Okuma Parçası ::
+---+
Kemal Kılıçdaroğlu: Sığınmacıların oy kullanmasıyla ilgili tehlike görünmüyor

CHP Genel Başkanı Kemal Kılıçdaroğlu , seçimde oy kullanacak sığınmacıların listesinin ellerinde olduğunu belirterek "Şu anda öyle bir tehlike görünmüyor, veriler var, kaç yabancının oy kullanacağını biliyoruz" dedi.
Ankara Masası
|
08 Ağustos 2022, Pazartesi - 11:40
Kemal Kılıçdaroğlu: Sığınmacıların oy kullanmasıyla ilgili tehlike görünmüyor

Cumhuriyet Halk Partisi (CHP) Genel Başkanı Kemal Kılıçdaroğlu, seçimde çok sayıda sığınmacıya oy kullandırılacak iddialarına ilişkin açıklamalarda bulundu.

Gazeteci Ruhat Mengi'ye konuşan Kılıçdaroğlu " Suriyelilere, Afganlara, Pakistanlılara vatandaşlık verilmeye devam edildiği haberleri çıkıyor ve kaç kişiye verildiği de bilinmiyor. Seçimde çok büyük bir yabancı kitlesi oy kullanırsa ne olacak?" sorusuna şu yanıtı verdi:

Bizim elimizdeki seçmen bilgileri Yüksek Seçim Kurulu'nun elinde de yok, her bir seçmeni, ilk kez sandığa gidip oy kullanacak seçmenleri de biliyoruz, evlerini, adreslerini de biliyoruz, doğum yerlerine de bakıyoruz. Suriye doğumlu, Afganistan doğumlu, hepsine bakıyoruz, dolayısıyla kimlere vatandaşlık verildiğini de oradan çıkarabiliyoruz. Şu anda öyle bir tehlike görünmüyor, veriler var, kaç yabancının oy kullanacağını biliyoruz, 400-500 bin kişi gibi yüksek bir rakam yok, öyle bir rakam geldiğinde onu hemen kamuoyuyla paylaşırız zaten. O konuda çok duyarlıyız.

" 6'lı masa sürekli ve samimi bir çalışma içerisinde"

Altılı masadaki çalışmalara da değinen Kılıçdaroğlu, "6'lı Masa ne durumda, biraz sessiz bir döneme mi girildi?" sorusuna "Hayır, öyle değil. Çarşamba günü Temel Bey geliyor, görüşeceğiz, 24 Ağustos'ta tekrar toplanacağız, bu sefer Temel Bey'in ev sahipliğinde toplanacağız. Ama şunu söyleyeyim; ben çalışıyorum, Meral Hanım çalışıyor, Davutoğlu çalışıyor, Ali Babacan çalışıyor, Güçlendirilmiş Parlamenter Sistem konusunda genel başkan yardımcıları çalışıyor, Anayasa değişiklikleri, iç tüzükler, neler yapılacak, bunlar çalışılıyor zaten. 6'lı Masa sürekli ve samimi bir çalışma içerisinde." yanıtını verdi.
+---+
Yazılı Soru ::
Kılıçdaroğlu'nun sığınmacılar ve Altılı Masa hakkındaki açıklamalarını aktaran haberi kaldığı yerden sürdürün. Liste bu çalışmada hiçbir şekilde kullanılmaz.

Sağlanan Veriler ::
+---+
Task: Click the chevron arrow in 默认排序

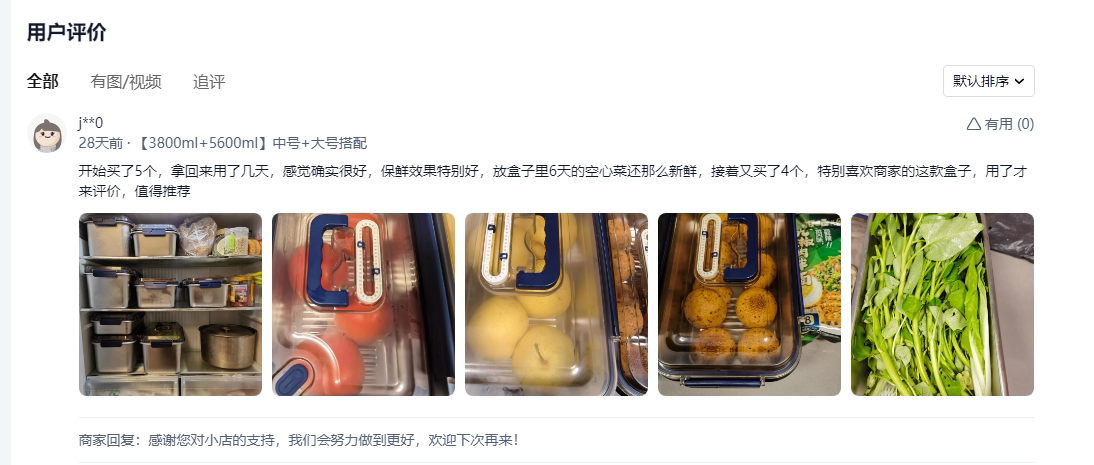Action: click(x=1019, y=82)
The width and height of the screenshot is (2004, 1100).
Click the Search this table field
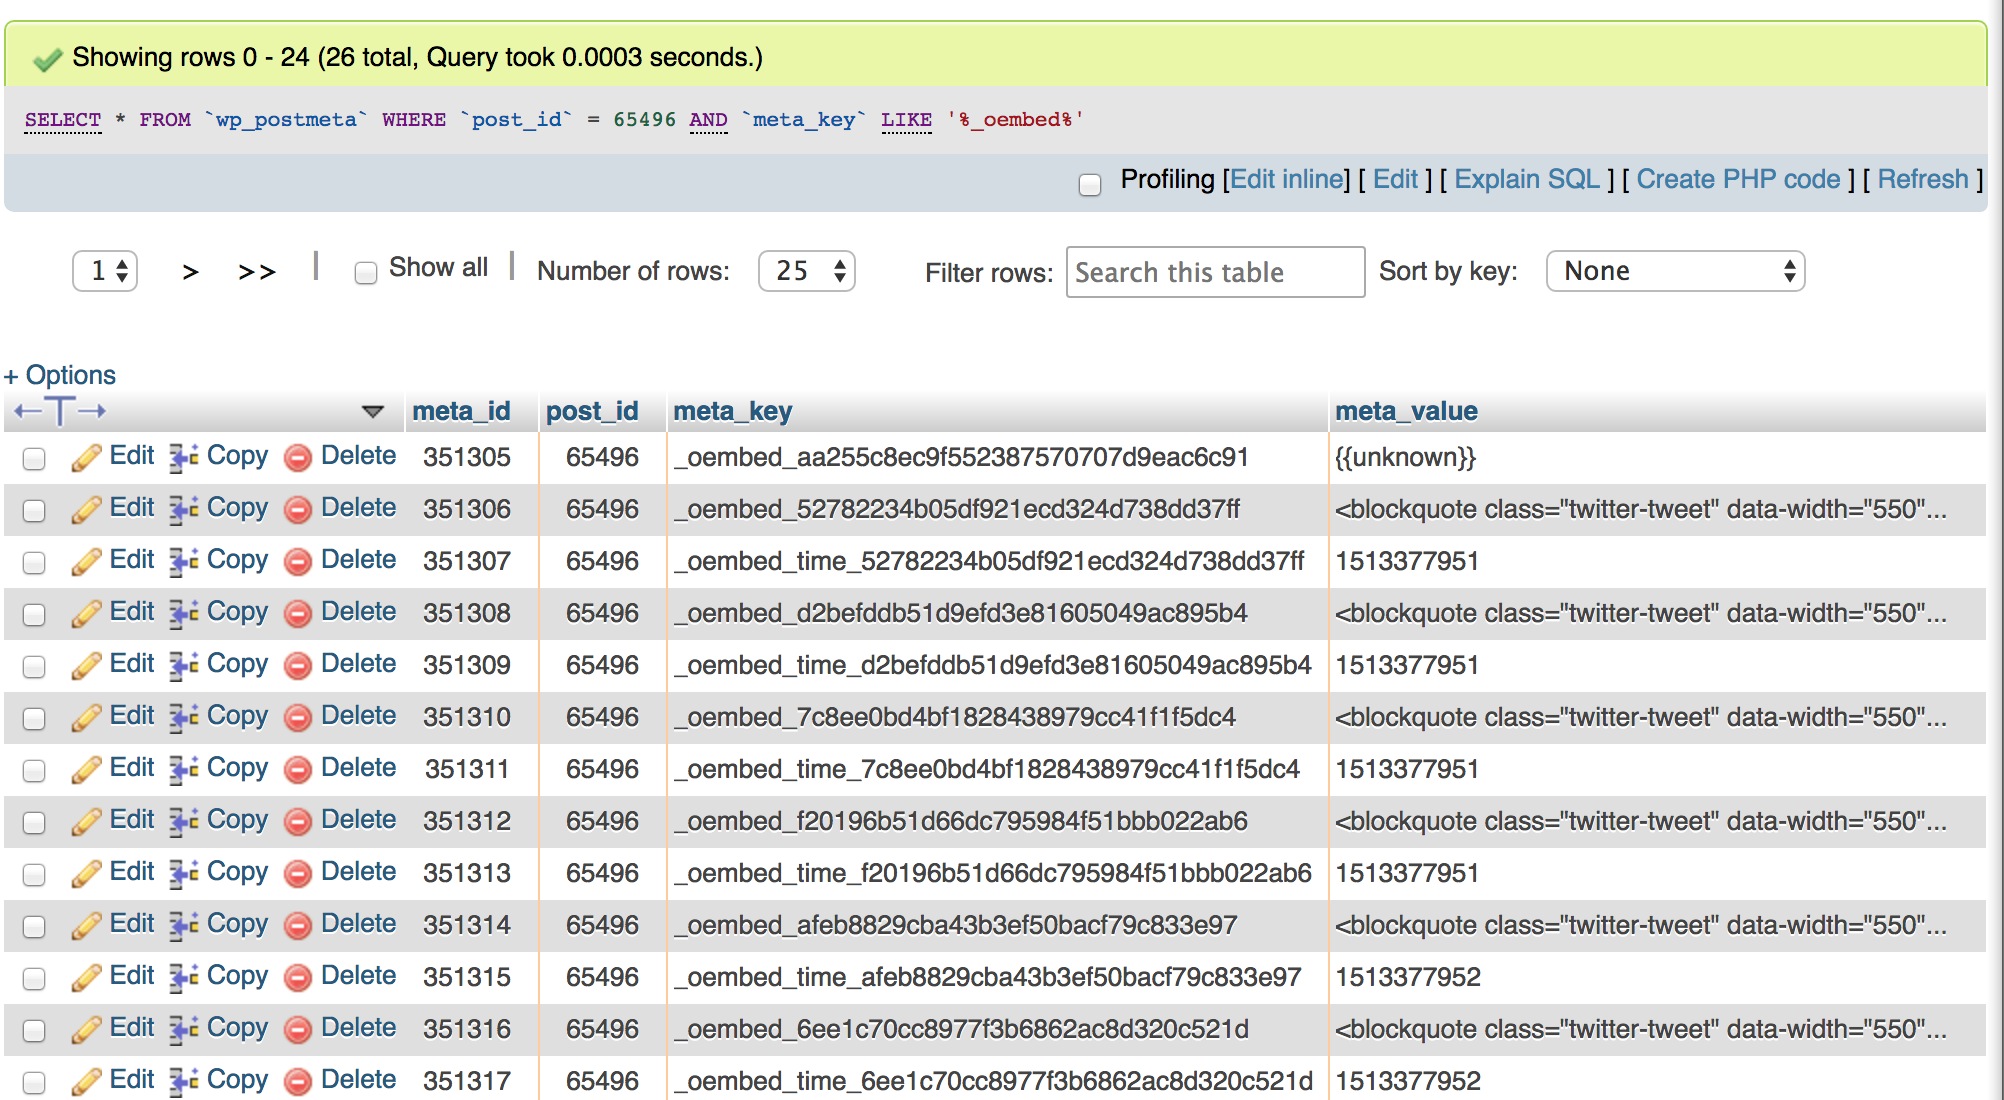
+---+
Görev Sonucu ::
Kılıçdaroğlu açıklamaları şu şekilde;

"Türkiye kararlılıkla, azimle bütün bu sıkıntıları aşacak"

– Seçime bir yıl var daha, Türkiye bu zaman içinde doğasını, varlıklarını kaybetmeyecek mi? Bütün doğa beton yığını oldu, o kadar betonu yıkmak veya o kadar mülteciyi göndermek mümkün olacak mı?

Tahammül edeceğiz, Türkiye bütün bu olumsuzluklara rağmen güçlü bir ülke, bu ülkeyi kuranlar Türkiye'nin temellerini çok iyi atmışlar, sağlam temelleri var, tamam kolonlar biraz hasar görüyor ama o kolonlar bizi ayakta tutuyor. Beton yığını değil, beton ormanı yaptılar ama Türkiye kararlılıkla, azimle bütün bu sıkıntıları aşacak, göreceksiniz, hepsini yapacağız. Bir de şu var, bizim belediyelerimiz bütün engellemelere rağmen son derece başarılı bir çalışma gösteriyorlar, vatandaş bunu görmeli; bütün engellemelere rağmen CHP'li belediyeler bir tarih yazıyorsa, iktidar olduğunda tarihi ne kadar güçlü yazacağını da fark etmeleri lazım. Türkiye'nin üniversitelerinin bilgi üretmesi gerekir, Türkiye'nin katma değeri yüksek ürün üretmesi gerekir, bu kadar büyük bir coğrafyada siz hâlâ tarım ürünü ithal eder bir noktaya gelmişseniz, canlı hayvan veya et ithal eder noktasına gelmişseniz, hala Venezuela'da, Sudan'da tarlalar alıp ekeceğiz filan diyorsanız ülkenden haberin yok, dünyadan da kopuksun demektir. Oralarda ne yapmak istediklerini bilmiyoruz ama o olaylarda da bir şey var.

" Suriye'de ciddi sorunlarımız var"

– Suriye'ye yönelik operasyon sonucunda yeni bir göç dalgası gelebileceği konuşuluyor, Türkiye'nin mültecilerle ilgili mevcut durumunda büyük sıkıntı yaratmaz mı?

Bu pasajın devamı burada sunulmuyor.